テルミン

Theremin: An Electronic Odyssey

Steven M. Martin / Leon Theremin,Clara Rockmore / 1993

★★★★

いい話

 製作・監督のスティーヴン・M・マーティンは双子役者の片割れで、『アダムズ・ファミリー』(1991)などの出演作がある人らしい。

 世界初の電子楽器「テルミン」の開発者レフ・セルゲイヴィッチ・テルミンの人生を描くドキュメンタリー映画。しっかりと作られている高いクオリティーのドキュメンタリーである。テルミンが使われたハリウッド映画のクリップ、音楽関係者へのインタビュー(ブライアン・ウィルソン、トッド・ラングレン、ロバート・モーグ、ニコラス・スロニムスキーなど)、テルミン本人の演奏を撮った古いフィルムなどが入っていて面白い。テルミンが数十年ぶりにニューヨークを訪れ、親しかったクララ・ロックモアと再会する場面で終わる。

 1993年に公開された映画で、レフ・テルミンは1993年に97歳で死去、クララ・ロックモアは1998年に87歳で死去、ニコラス・スロニムスキーは1995年に101歳で死去している。

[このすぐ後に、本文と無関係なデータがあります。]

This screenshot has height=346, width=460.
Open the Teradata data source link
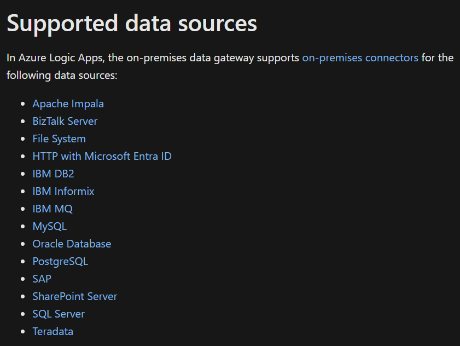pos(53,331)
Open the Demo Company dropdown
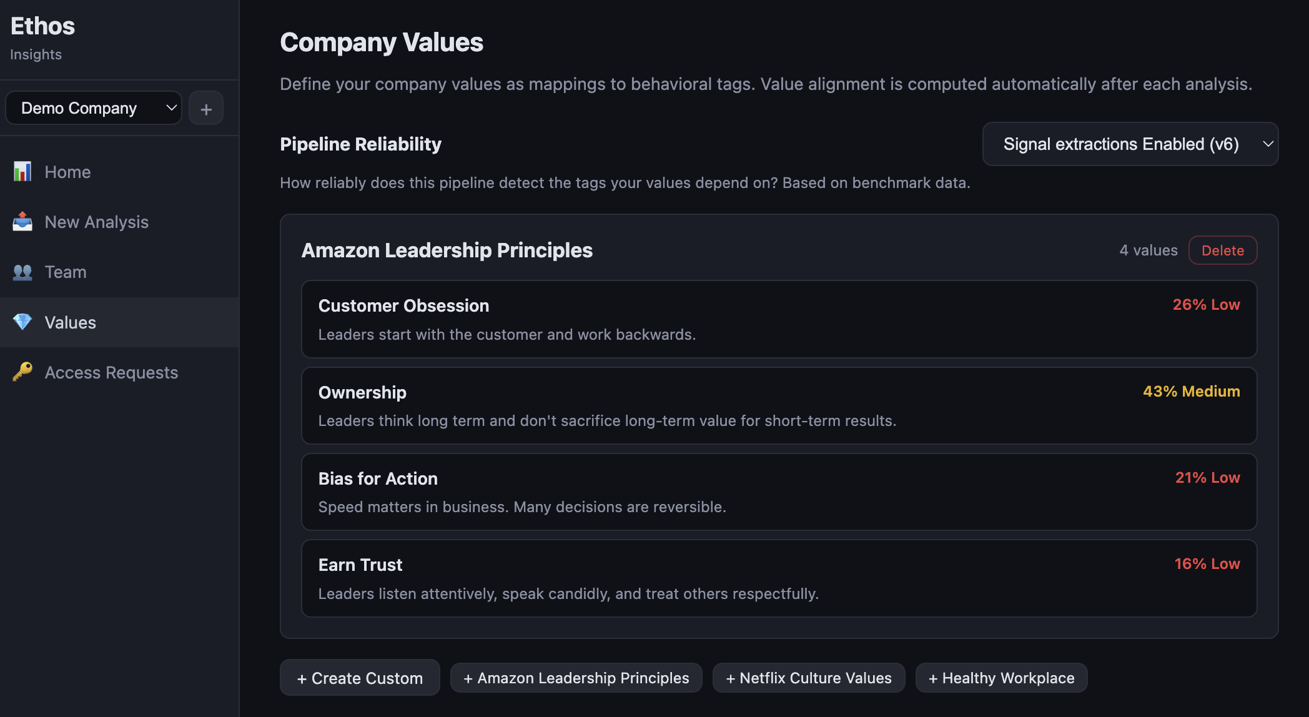Viewport: 1309px width, 717px height. point(92,107)
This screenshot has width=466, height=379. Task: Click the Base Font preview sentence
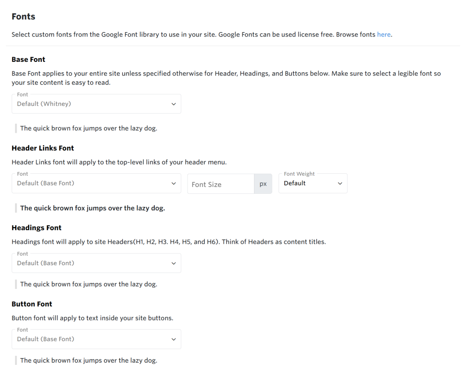pyautogui.click(x=89, y=128)
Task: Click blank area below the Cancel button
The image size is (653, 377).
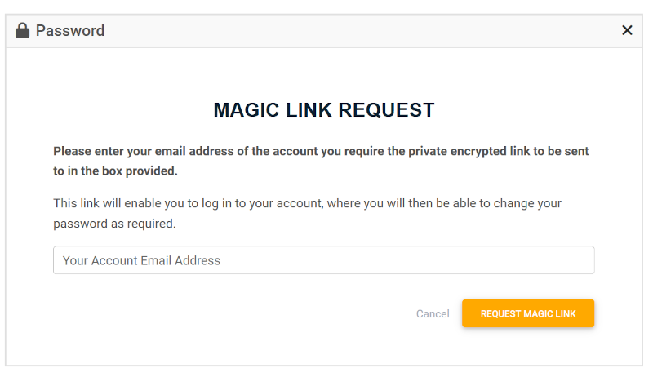Action: pos(433,344)
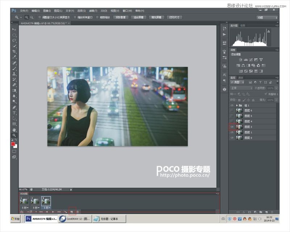Image resolution: width=290 pixels, height=232 pixels.
Task: Pick the Hand tool in the toolbox
Action: click(x=15, y=129)
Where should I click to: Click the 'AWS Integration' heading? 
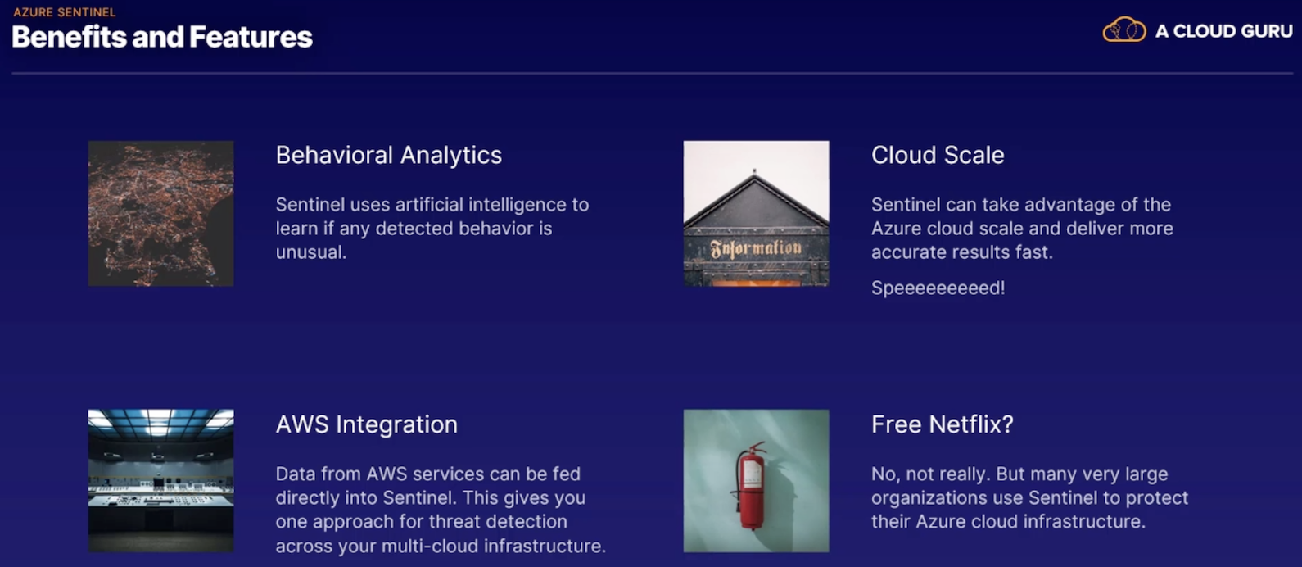point(366,424)
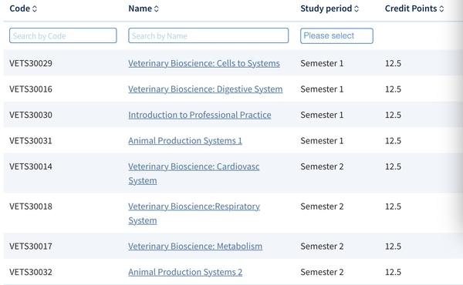Click the Credit Points header text

point(411,8)
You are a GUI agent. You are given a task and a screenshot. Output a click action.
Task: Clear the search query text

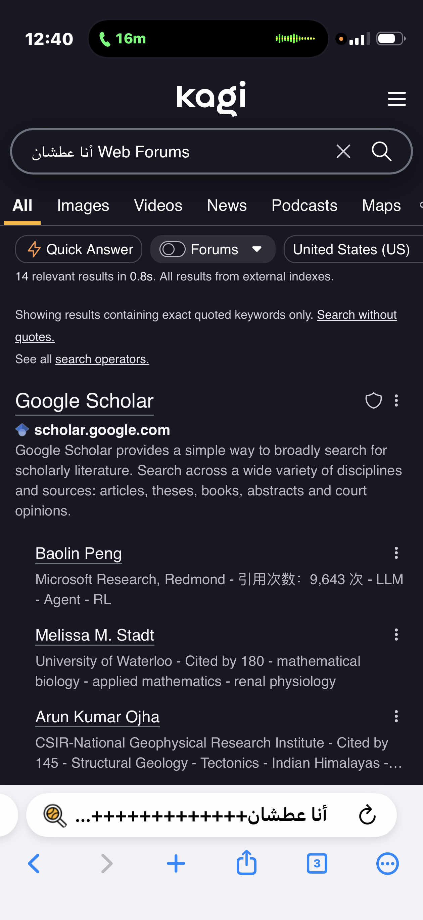coord(343,151)
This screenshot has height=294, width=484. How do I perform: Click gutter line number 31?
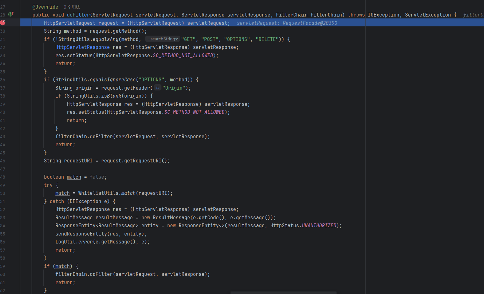3,39
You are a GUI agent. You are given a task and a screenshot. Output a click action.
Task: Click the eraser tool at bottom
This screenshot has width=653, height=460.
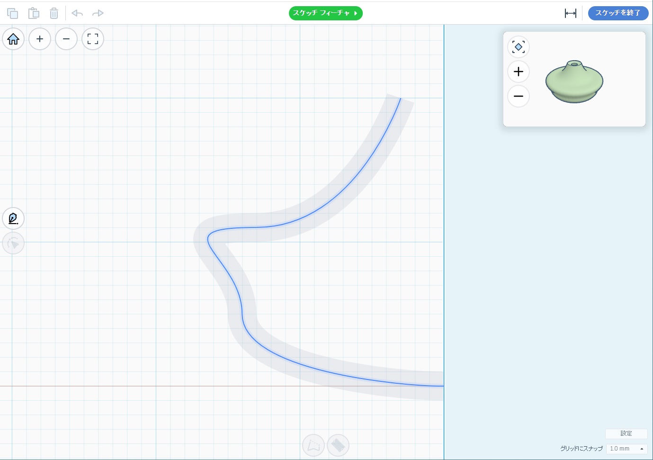338,445
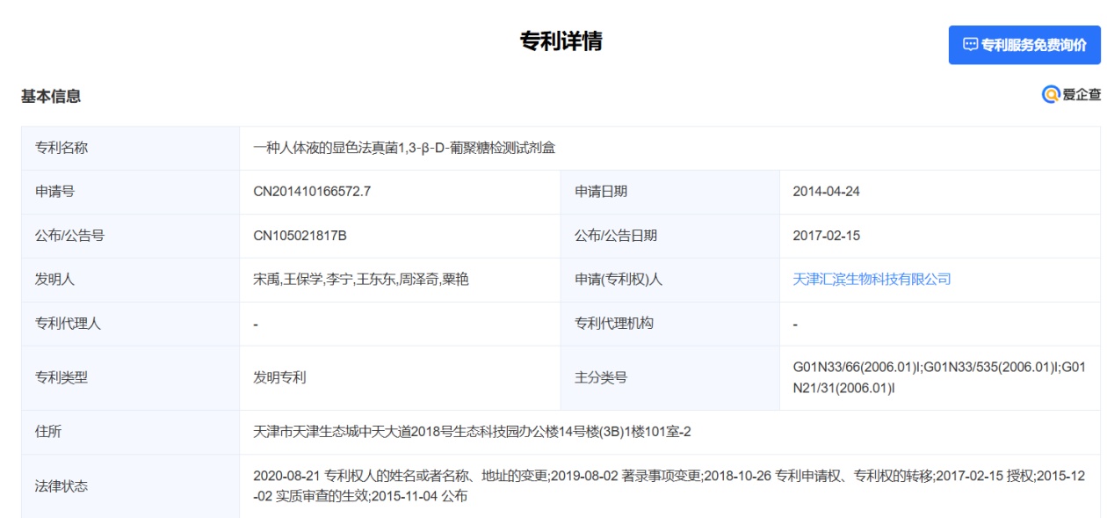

 テルミンの波瀾万丈の人生の、波瀾万丈の部分に関する言及が慎重に避けられているのがかえって興味深い。本人の口からは、アメリカで行った(とされる)スパイ活動、1938年にニューヨークの自宅から拉致されたときの経緯、またその後のソ連での生活について語られることは一切ない。高齢と長いソ連での生活のせいで聞き取りづらいけれども、英語でしっかりした内容を喋っているので、ボケていたわけではないだろう。